‘Resisting evil’ means rising above anger

By David Kupelian

Editor’s note: Recently, WND managing editor and best-selling author David Kupelian was featured by the Washington Times in its “Wilberforce Weekend” special supplement sponsored by the Colson Center for Christian Worldview and dedicated to “energizing and equipping Christian leadership.” William Wilberforce was the British parliamentarian who successfully led the movement to abolish the slave trade in that country. Kupelian’s article is titled, “‘Resisting evil’ means rising above anger.”

In considering the Wilberforce Weekend themes of “promoting good, resisting evil and restoring brokenness,” one big thing comes to mind that’s essential to accomplishing all three: giving up anger.

There’s no need to itemize everything wrong with being mad, resentful, hostile, judgmental, impatient, irritated, fuming and brooding. It’s no coincidence the word “mad” can mean both angry and insane – since becoming very angry can amount to a sort of temporary insanity, wherein we think, speak and act very differently than when we’re calm and centered.

Our anger hurts our children, breaks up families, poisons relationships, undermines businesses and wrecks our health. Truly, a great deal of evil enters this world through the portal of angry minds.

But let me share a true story about someone who embraced the opposite of anger.

Meet Richard Wurmbrand. In case you don’t know his story, he’s the heroic Romanian evangelical pastor who spent 14 years in a Romanian prison, three of them in solitary confinement, suffering starvation and torture for the crime of boldly preaching the Christian Gospel in what was then a brutally repressive, communist nation.

In 1966, two years after his final release from captivity, Wurmbrand testified before the U.S. Senate’s Internal Security Subcommittee. He stripped to the waist to reveal 18 deep wounds covering his torso, the result of years of unspeakable abuse.

And yet, as Wurmbrand explains in his classic book, “Tortured for Christ,” he and his fellow Christian prisoners well understood that the communists, especially those who imprisoned and abused them, were themselves prisoners.

With striking compassion for his jailers and torturers, Wurmbrand writes: “The enormous amount of drunkenness in communist countries exposes the longing for a more meaningful life, which communism cannot give. The average Russian is a deep, big-hearted, generous person. Communism is shallow and superficial. He seeks the deep life and, finding it nowhere else, he seeks it in alcohol. He expresses in alcoholism his horror about the brutal and deceitful life he must live. For a few moments alcohol sets him free, as truth would set him free forever if he could know it.”

Given information =

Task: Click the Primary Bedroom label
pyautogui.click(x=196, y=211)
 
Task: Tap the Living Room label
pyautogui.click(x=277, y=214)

Objectives =
(1) According to the article on rising above anger, how many years did Richard Wurmbrand spend in a Romanian prison?
(2) Write out the part of the article on rising above anger between "By David Kupelian" and "giving up anger.", inclusive.
(3) Extend the article on rising above anger past its final paragraph.

Final answers =
(1) Fourteen years.

(2)
By David Kupelian

Editor’s note: Recently, WND managing editor and best-selling author David Kupelian was featured by the Washington Times in its “Wilberforce Weekend” special supplement sponsored by the Colson Center for Christian Worldview and dedicated to “energizing and equipping Christian leadership.” William Wilberforce was the British parliamentarian who successfully led the movement to abolish the slave trade in that country. Kupelian’s article is titled, “‘Resisting evil’ means rising above anger.”

In considering the Wilberforce Weekend themes of “promoting good, resisting evil and restoring brokenness,” one big thing comes to mind that’s essential to accomplishing all three: giving up anger.

(3)
So genuine was Wurmbrand’s concern for the souls of his tormentors that, over the years of his incarceration, he converted many of them to the Christian faith, some of whom actually ended up in prison with him – and were glad for it!

Contemplate, if you can, Wurmbrand’s last act before leaving Romania after years of living 30 feet underground in a communist prison – no sunshine or fresh air, always hungry, treated brutally and sadistically day after day, year after year.

“In December 1965,” writes Wurmbrand, “my family and I were allowed to leave Romania”:

“My last deed before leaving was to go to the grave of the colonel who had given the order for my arrest and who had ordered my years of torture. I placed a flower on his grave. By doing this, I dedicated myself to bringing the joys of Christ that I have to the communists who are so empty spiritually.

“I hate the communist system, but I love the men. I hate the sin, but I love the sinner. I love the communists with all of my heart. Communists can kill Christians, but they cannot kill their love toward even those who killed them. I have not the slightest bitterness or resentment against the communists or my torturers.”

How is such an attitude possible? Explains Wurmbrand:

“I have seen Christians in communist prisons with 50 pounds of chains on their feet, tortured with red-hot iron pokers, in whose throats spoonfuls of salt had been forced, being kept afterward without water, starving, whipped, suffering from cold – and praying with fervor for the communists. This is humanly inexplicable! It is the love of Christ, which was poured out in our hearts.”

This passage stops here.